Влияние чеховской драматургии с ее психологической углубленностью и тонким лиризмом ощущается в пьесах Булгакова «Дни Турбиных» и «Бег». Вполне в чеховских тонах начинается драма «Дни Турбиных». Кремовые шторы, рояль, белоснежная скатерть и цветы на столе в уютной и теплой квартире Турбиных создают соответствующий антураж. Затем происходит резкий слом, идут сцены совершенно иного плана (действия в гетманском дворце, в петлюровской дивизии, в гимназии). Булгаков переосмысливает чеховские традиции, причем в ироническом контексте и с пародийными элементами. Лариосик, персонаж совершенно чеховский, добрый и отзывчивый на чужое горе, постоянно попадает в нелепые ситуации, говорит и действует невпопад, потому что далек от понимания реальности. Язвительные иронические насмешки вызывают у Турбиных и их друзей произнесенные под грохот шестидюймовых пушек слова Лариосика: «Мы отдохнем, мы отдохнем», прямо взятые из пьесы Чехова «Дядя Ваня». Чеховское оставалось в прошлом. Новая историческая эпоха, в которой уже не было места «небу в алмазах» и «тихим ангелам», требовала другой поэтики.

Справедливо замечание А. Альтшулера: «Поэтика «Дней Турбиных» глубоко отлична от чеховской, в этом отличие и разница художественных индивидуальностей и различие исторических эпох» [50, с. 58]. Булгаков, перерабатывая традиции Чехова, полемически относясь к ним, сохранил в своем активе такие черты чеховской драматургии, как сострадание к человеку, особый, пропитывающий сцены и диалоги юмор, точное воспроизведение бытовых подробностей, переплетение драматических и комических элементов, которые включали иногда приемы площадного театра и балагана.

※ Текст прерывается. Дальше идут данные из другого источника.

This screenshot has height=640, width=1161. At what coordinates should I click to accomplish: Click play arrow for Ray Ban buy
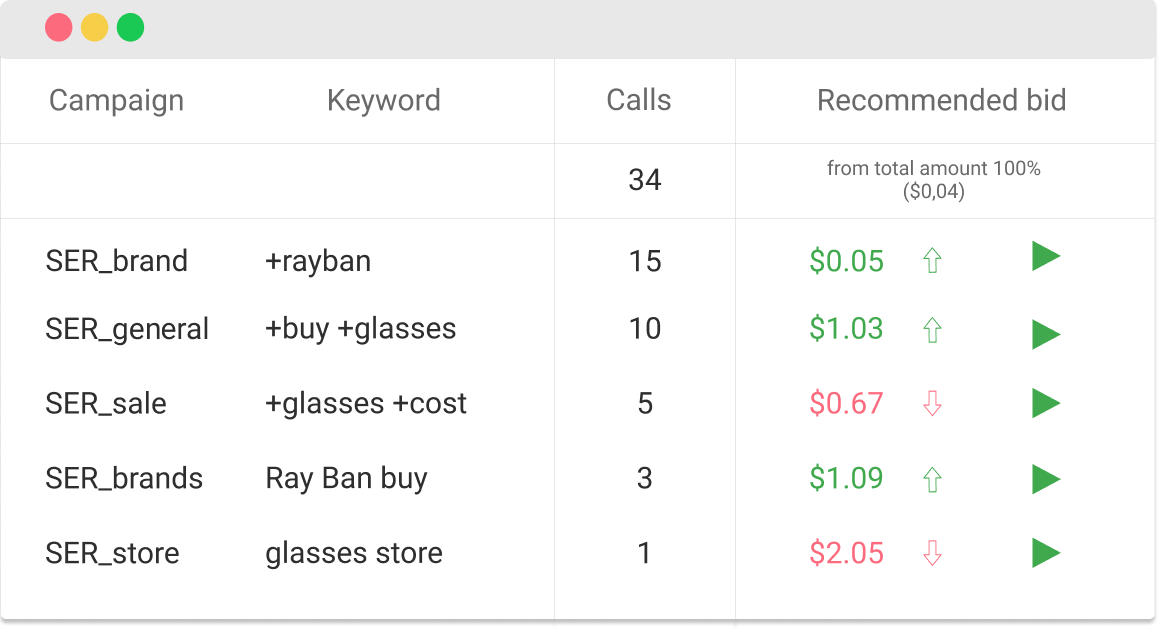[1045, 479]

В пьесе «Бег» чеховское начало ощущается лишь в сюжетной линии Голубков — Серафима среди многоцветного спектра противоречивых трагикомических мотивов, отразивших разорванное, хаотическое движение мира. А. Смелянский верно характеризует «Бег» как пьесу, в которой «изощренный психологизм наличной чеховской традиции нерасторжимо сплавлен с новой художественной свободой в описании кризисной мировой ситуации, с тем способом изображения человека в непосредственной связи и зависимости от событий большого исторического масштаба, который восходит к Шекспиру» [51, с. 175].

Обращение к чеховским традициям благотворно сказалось на творчестве Булгакова, на его сатире.